Navistar Financial Corp. was back was in the market last week with $600 million in a truck loan- and lease-backed private placement. The deal represents a refinancing of the $500 million series 2000-1 deal out of Navistar's Truck Retail Installment Paper trust. Navistar Vice President and Treasurer, A.J. Cederoth, said the company does not have plans to enter with another TRIP offering until its 2005-1 deal nears maturity. "Our plans will be to refinance in five years," he said.

JPMorgan Securities led the five-year deal, which was being marketed last week in the low 20 basis point area over one-month Libor for the senior A tranche and in the low 50 basis point area over Libor for the single-A rated B class, as of press time. By way of comparison, the Class A tranche of the 2000-1 deal, also five-year paper, priced at 34 basis points over one-month Libor.

The new deal's structure is comparable to that of the 2000-1 deal. "The TRIP transaction has a unique structure, which combines the liquidity of a revolving structure with the ability to term out warehoused receivables throughout the five-year revolving period," wrote analysts Moody's Investors Service in a December 2000 new-issue report.

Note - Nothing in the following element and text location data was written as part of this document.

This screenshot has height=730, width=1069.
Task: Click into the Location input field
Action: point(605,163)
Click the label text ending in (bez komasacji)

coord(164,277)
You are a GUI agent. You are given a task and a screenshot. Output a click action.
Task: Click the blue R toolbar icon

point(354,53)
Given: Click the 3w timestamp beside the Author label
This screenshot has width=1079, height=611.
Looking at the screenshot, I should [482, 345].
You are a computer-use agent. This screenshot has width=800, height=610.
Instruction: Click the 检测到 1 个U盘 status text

Sources say last week's deal has a few modifications from the 2000 deal's structure, including tighter triggers and slightly lower initial credit enhancement. "We don't usually see this type of structure very often," said one source familiar with the deal.

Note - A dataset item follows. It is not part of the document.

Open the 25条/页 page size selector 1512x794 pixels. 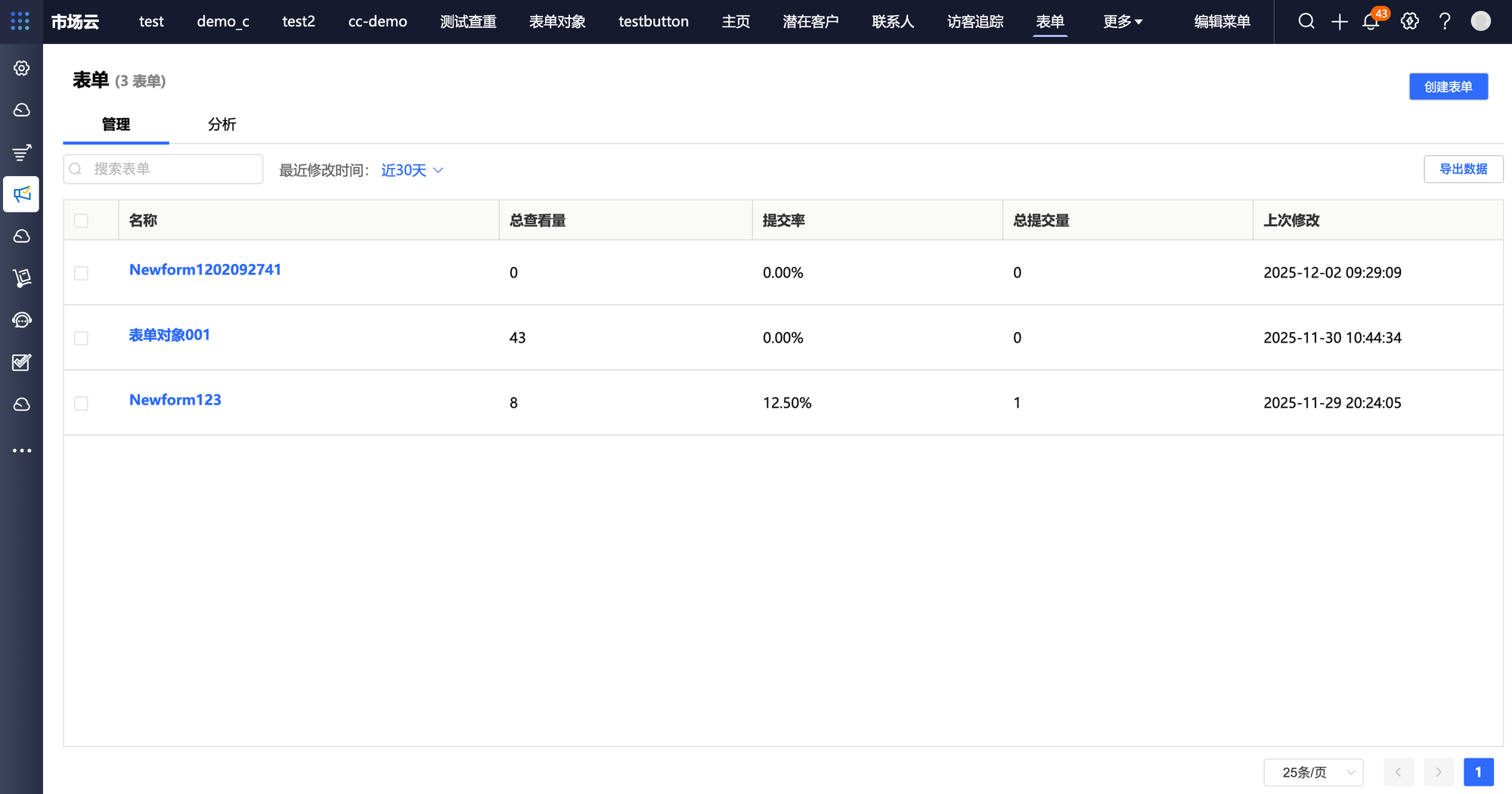click(x=1313, y=772)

For the 2000-1 deal, repayment of the notes came from a revolving pool of retail loans and leases on new and used heavy- and medium-duty trucks. Throughout the revolving period, the loan receivables were sold directly by Navistar to TRIP, however, the leases were originated and the vehicles were owned by a bankruptcy remote titling trust.

The $500 million deal from 2000 replaced a $400 million asset-backed commercial paper program and now that $500 million deal is being replaced by this $600 million offering. By steadily increasing its deal sizes, the company is likely adding capacity to reflect the growth that is taking place in the trucking industry, says the source.